> _AIM_
Rewrite the material as a numbered list, leaving out blank lines, covering everything from the line containing "Set Logo Type" down to the line containing "coord(680,957)", both included.

--- --- ---

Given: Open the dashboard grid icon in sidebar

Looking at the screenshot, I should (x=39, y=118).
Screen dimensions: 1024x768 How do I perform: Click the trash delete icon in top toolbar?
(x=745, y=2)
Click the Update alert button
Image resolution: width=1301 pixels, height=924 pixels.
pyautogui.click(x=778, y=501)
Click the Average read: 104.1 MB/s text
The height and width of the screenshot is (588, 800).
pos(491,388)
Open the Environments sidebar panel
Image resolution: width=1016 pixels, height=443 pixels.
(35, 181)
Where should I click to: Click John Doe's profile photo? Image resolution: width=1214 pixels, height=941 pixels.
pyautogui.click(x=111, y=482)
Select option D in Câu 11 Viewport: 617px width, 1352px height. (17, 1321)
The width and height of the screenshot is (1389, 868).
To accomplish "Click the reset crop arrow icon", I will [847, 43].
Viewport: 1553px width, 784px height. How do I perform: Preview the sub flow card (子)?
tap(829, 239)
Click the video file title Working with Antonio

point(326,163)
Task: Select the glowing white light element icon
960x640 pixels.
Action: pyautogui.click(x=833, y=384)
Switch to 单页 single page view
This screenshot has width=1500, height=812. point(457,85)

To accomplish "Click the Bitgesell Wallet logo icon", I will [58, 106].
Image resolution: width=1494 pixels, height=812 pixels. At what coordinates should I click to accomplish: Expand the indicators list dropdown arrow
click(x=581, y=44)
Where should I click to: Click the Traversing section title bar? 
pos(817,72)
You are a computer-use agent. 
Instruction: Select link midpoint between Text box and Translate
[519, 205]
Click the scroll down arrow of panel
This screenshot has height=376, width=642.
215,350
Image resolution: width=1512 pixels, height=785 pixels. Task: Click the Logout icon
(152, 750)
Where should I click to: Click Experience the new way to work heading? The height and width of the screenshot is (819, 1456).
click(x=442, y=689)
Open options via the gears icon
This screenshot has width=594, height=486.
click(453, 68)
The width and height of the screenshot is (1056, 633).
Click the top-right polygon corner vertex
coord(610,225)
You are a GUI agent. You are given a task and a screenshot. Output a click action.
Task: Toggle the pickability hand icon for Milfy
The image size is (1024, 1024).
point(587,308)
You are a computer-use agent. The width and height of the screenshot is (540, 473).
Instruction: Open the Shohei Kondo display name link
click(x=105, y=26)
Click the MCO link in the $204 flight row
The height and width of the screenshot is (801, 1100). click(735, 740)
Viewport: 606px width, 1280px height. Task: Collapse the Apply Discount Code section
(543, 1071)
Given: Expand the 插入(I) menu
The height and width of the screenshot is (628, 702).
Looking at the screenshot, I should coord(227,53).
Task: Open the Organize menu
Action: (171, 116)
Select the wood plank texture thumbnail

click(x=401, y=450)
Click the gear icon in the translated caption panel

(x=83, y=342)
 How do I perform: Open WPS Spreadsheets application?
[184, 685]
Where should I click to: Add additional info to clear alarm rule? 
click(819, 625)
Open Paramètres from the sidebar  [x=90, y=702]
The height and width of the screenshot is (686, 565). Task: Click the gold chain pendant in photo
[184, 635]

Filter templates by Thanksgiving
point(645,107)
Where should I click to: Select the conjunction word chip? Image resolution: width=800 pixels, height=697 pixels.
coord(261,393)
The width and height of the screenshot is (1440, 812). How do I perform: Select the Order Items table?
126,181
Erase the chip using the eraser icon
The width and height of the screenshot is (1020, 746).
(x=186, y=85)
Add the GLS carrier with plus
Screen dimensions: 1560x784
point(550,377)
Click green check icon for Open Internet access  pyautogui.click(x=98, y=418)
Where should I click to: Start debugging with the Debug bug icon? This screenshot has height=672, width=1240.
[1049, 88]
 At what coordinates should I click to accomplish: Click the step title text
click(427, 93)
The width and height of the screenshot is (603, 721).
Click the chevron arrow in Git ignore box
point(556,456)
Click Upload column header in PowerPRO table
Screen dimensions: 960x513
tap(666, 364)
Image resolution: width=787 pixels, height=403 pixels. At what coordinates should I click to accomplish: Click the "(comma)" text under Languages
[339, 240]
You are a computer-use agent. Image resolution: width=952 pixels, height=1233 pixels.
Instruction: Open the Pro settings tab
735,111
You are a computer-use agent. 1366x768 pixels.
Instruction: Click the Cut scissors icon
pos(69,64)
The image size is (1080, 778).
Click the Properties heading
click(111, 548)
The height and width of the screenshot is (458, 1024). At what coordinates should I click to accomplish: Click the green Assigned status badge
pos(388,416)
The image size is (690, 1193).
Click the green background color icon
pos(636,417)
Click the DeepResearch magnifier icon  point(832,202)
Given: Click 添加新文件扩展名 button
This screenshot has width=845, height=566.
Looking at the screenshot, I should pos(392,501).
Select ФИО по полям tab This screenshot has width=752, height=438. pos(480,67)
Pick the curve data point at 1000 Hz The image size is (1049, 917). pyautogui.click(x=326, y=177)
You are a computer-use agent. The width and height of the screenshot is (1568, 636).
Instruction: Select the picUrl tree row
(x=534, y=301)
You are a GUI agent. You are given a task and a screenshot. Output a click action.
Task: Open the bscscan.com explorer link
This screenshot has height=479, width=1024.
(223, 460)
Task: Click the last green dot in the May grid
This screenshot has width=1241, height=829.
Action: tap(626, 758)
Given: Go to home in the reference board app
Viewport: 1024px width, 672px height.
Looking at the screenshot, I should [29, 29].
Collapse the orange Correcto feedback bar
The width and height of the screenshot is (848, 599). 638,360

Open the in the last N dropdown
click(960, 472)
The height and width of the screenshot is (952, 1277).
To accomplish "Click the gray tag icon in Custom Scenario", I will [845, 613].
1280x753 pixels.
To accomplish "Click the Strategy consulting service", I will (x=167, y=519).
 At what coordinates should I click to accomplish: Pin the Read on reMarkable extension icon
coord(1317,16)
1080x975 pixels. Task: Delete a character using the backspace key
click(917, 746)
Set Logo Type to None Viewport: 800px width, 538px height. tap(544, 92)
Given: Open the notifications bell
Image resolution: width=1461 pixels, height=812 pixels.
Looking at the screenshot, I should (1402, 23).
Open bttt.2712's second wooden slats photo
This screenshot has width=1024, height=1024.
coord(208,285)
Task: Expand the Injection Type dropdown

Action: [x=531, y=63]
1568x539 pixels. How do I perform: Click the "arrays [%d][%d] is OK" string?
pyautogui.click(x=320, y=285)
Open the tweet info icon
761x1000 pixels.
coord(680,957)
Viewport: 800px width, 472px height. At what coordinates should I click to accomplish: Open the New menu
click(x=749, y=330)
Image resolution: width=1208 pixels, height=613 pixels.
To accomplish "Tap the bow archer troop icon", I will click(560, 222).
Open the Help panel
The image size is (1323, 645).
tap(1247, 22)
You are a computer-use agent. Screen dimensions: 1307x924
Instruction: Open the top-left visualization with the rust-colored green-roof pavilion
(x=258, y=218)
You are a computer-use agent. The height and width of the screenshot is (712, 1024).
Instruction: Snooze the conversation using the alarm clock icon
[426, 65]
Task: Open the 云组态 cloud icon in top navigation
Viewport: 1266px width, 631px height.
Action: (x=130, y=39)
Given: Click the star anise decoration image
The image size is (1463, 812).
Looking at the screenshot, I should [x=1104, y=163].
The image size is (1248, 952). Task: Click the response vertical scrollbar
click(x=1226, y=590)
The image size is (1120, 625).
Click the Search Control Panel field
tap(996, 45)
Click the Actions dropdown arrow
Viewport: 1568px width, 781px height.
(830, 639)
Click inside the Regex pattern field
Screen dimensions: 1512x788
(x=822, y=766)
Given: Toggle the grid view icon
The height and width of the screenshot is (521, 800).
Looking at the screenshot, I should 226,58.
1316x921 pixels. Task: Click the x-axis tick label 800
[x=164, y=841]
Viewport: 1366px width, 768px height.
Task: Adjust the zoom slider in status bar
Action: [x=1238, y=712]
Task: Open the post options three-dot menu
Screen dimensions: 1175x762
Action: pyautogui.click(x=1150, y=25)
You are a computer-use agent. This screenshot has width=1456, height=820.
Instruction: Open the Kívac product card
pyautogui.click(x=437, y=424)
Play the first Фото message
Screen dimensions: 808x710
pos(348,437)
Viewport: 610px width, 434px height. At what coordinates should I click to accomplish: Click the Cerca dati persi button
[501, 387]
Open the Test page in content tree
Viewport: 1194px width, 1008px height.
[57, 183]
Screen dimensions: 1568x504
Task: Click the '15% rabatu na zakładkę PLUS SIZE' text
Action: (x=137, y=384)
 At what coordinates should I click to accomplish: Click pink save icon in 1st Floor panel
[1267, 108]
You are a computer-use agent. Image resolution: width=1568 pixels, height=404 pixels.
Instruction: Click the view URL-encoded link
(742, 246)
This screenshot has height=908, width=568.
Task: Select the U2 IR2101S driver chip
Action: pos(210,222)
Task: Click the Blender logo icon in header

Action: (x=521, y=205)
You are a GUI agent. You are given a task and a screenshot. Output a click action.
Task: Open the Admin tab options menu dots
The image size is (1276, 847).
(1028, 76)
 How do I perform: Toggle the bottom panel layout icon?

--- --- ---

> _WRITTEN RESPONSE_
1. Set Logo Type to None Viewport: 800px width, 538px height. tap(544, 92)
2. Given: Open the notifications bell
3. Image resolution: width=1461 pixels, height=812 pixels.
4. Looking at the screenshot, I should (1402, 23).
5. Open bttt.2712's second wooden slats photo
6. This screenshot has width=1024, height=1024.
7. coord(208,285)
8. Task: Expand the Injection Type dropdown
9. Action: [x=531, y=63]
10. 1568x539 pixels. How do I perform: Click the "arrays [%d][%d] is OK" string?
11. pyautogui.click(x=320, y=285)
12. Open the tweet info icon
13. 761x1000 pixels.
14. coord(680,957)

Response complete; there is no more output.